**WORK ITEM**
The range runs from the line containing "Ultrasonido (152, 2220)" to the last line of the entries. Copy that range exactly, omitting pictures.

**DATA IN THIS EXERCISE**
※ ※ ※

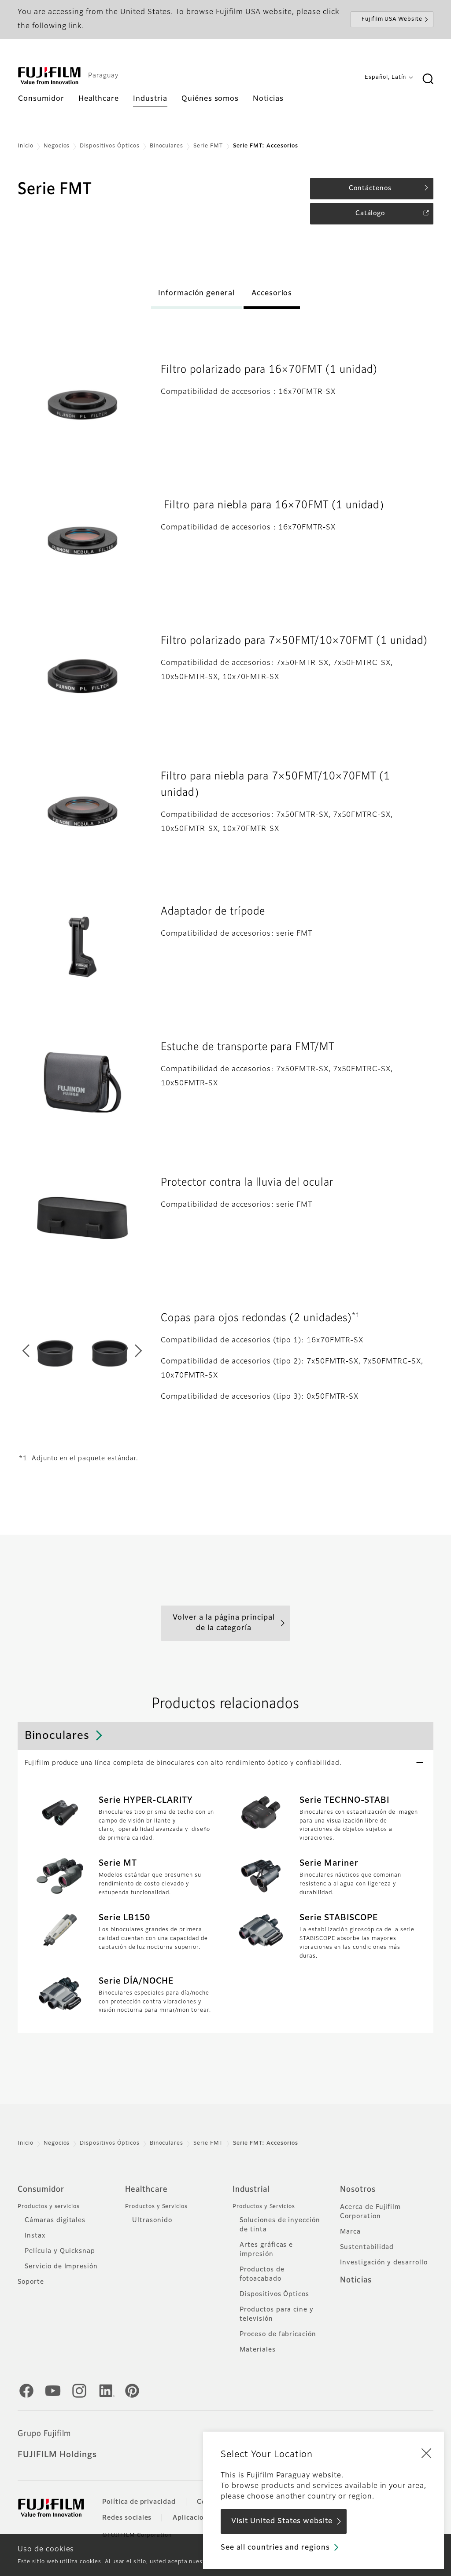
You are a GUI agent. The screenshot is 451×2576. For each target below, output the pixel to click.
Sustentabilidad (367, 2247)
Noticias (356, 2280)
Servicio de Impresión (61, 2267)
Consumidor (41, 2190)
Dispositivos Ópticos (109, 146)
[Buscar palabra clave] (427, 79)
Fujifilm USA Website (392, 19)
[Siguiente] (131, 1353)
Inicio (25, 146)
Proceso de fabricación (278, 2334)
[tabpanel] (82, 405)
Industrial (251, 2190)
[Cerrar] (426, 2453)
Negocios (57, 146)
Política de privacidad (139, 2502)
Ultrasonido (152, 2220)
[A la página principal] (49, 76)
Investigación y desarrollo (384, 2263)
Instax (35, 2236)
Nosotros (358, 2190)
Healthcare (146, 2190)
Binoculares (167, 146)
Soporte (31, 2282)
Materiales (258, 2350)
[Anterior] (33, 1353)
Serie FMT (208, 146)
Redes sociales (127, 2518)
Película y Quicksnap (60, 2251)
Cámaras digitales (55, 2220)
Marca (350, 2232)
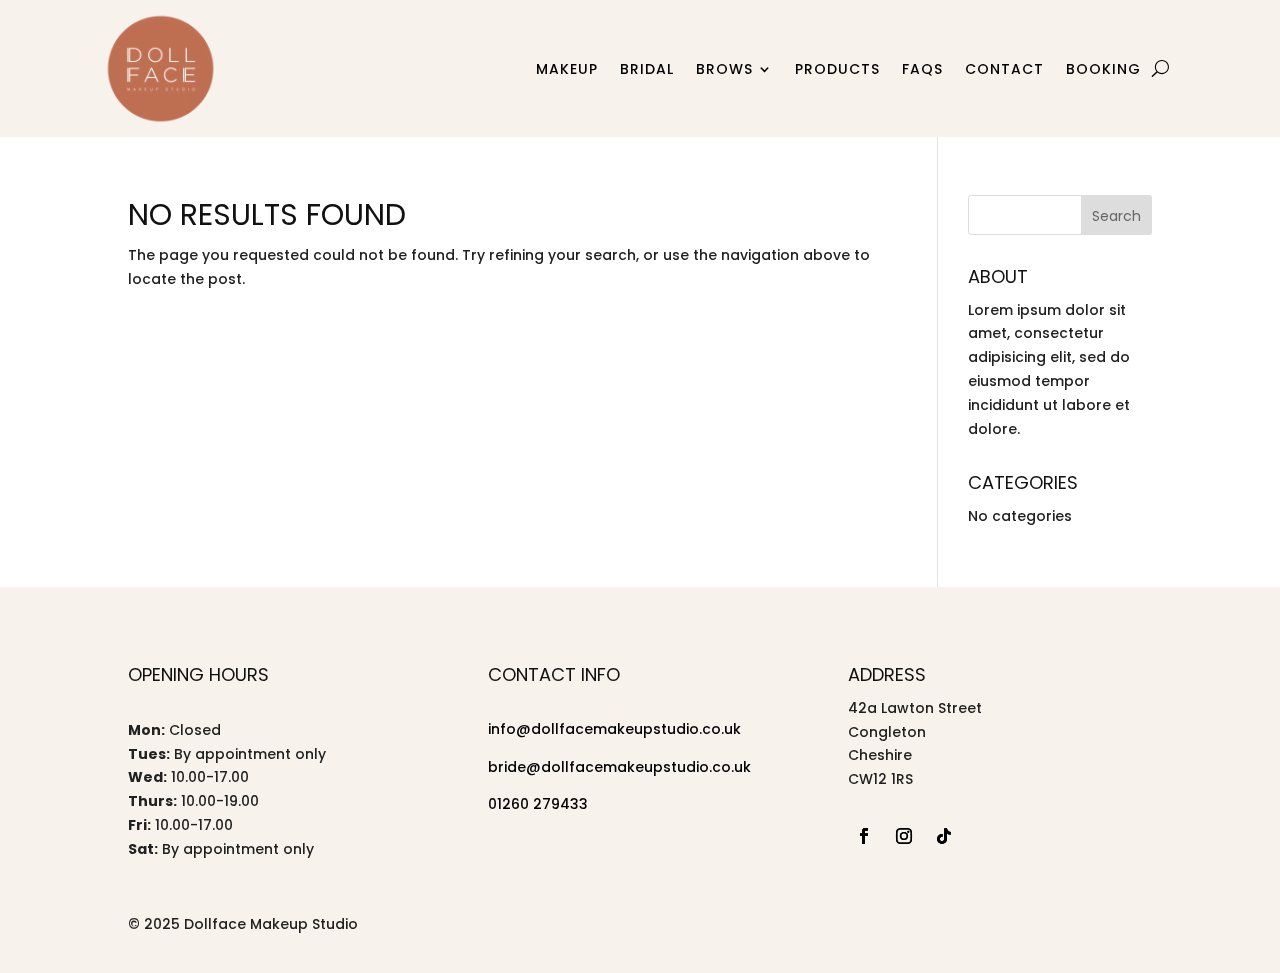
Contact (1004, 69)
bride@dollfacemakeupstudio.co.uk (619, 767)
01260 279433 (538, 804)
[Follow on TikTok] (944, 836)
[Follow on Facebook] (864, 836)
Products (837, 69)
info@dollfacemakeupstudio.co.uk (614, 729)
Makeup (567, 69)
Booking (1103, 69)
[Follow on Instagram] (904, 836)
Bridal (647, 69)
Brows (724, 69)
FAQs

※ ※ ※

**RESPONSE AREA**
Ultrasonido (152, 2220)
[A la página principal] (49, 76)
Investigación y desarrollo (384, 2263)
Instax (35, 2236)
Nosotros (358, 2190)
Healthcare (146, 2190)
Binoculares (167, 146)
Soporte (31, 2282)
Materiales (258, 2350)
[Anterior] (33, 1353)
Serie FMT (208, 146)
Redes sociales (127, 2518)
Película y Quicksnap (60, 2251)
Cámaras digitales (55, 2220)
Marca (350, 2232)
Contact (1004, 69)
bride@dollfacemakeupstudio.co.uk (619, 767)
01260 279433 (538, 804)
[Follow on TikTok] (944, 836)
[Follow on Facebook] (864, 836)
Products (837, 69)
info@dollfacemakeupstudio.co.uk (614, 729)
Makeup (567, 69)
Booking (1103, 69)
[Follow on Instagram] (904, 836)
Bridal (647, 69)
Brows (724, 69)
FAQs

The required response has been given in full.